### About this task
Go to the line containing "Task: Click the Filter By Last Modified label" and retype it and every later line exactly as written, up to the last line of the entries. Keep pictures out.

### Data for processing
▼

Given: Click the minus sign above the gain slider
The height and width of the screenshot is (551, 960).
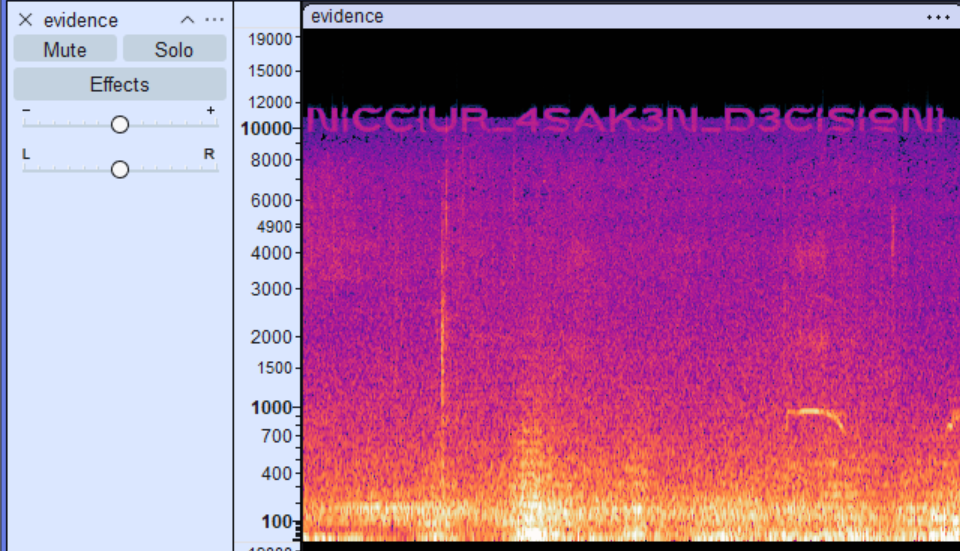Looking at the screenshot, I should (26, 109).
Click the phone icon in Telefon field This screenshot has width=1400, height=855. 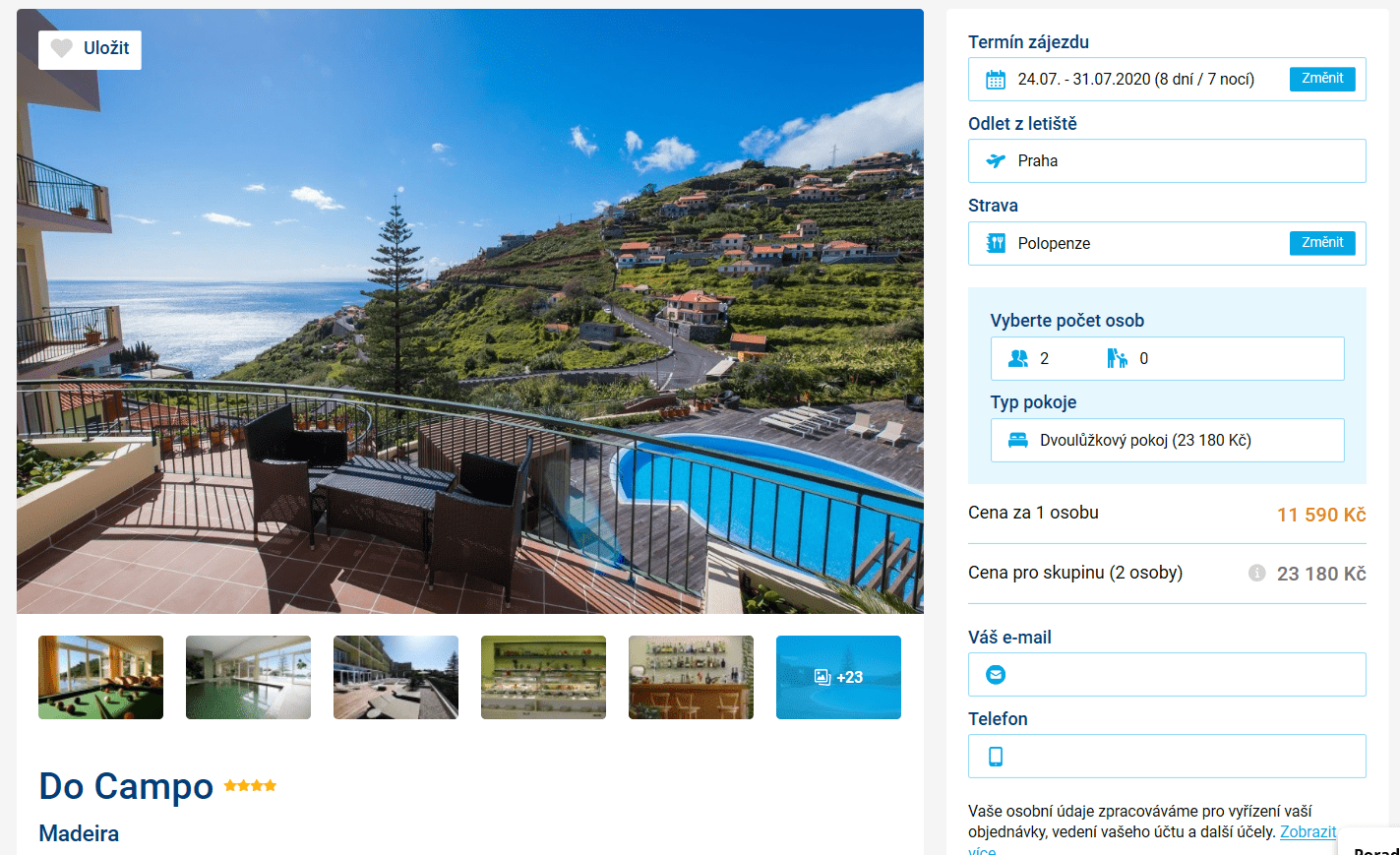996,757
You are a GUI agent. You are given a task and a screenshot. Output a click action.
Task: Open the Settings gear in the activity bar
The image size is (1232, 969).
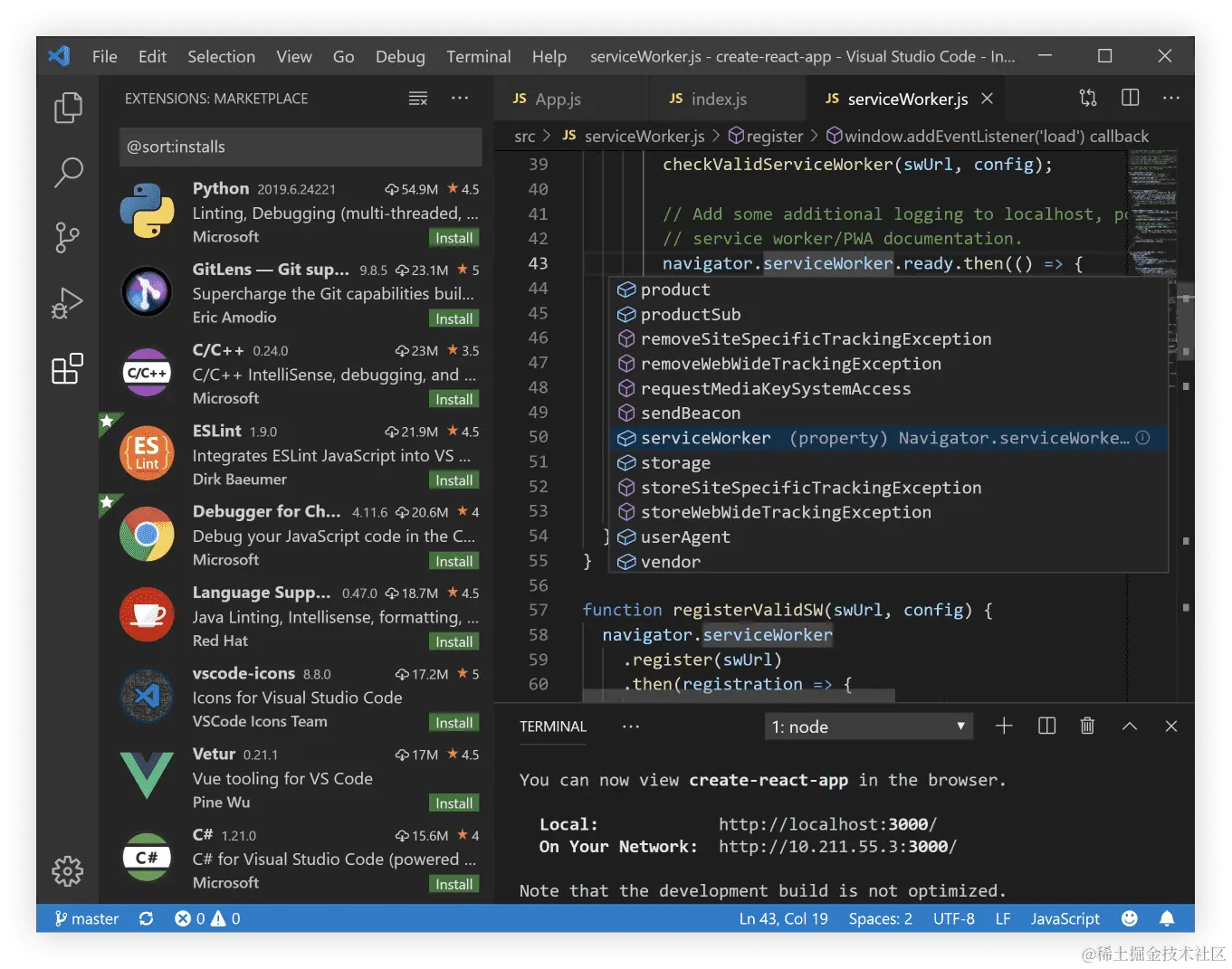coord(68,871)
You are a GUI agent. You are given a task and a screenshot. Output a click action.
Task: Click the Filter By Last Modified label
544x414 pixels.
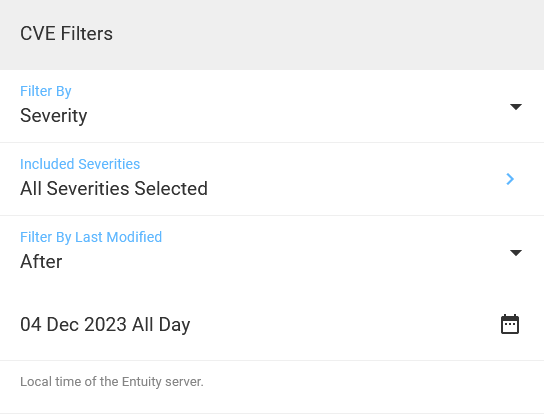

▲

### Task response
Task: Click the Filter By Last Modified label
544x414 pixels.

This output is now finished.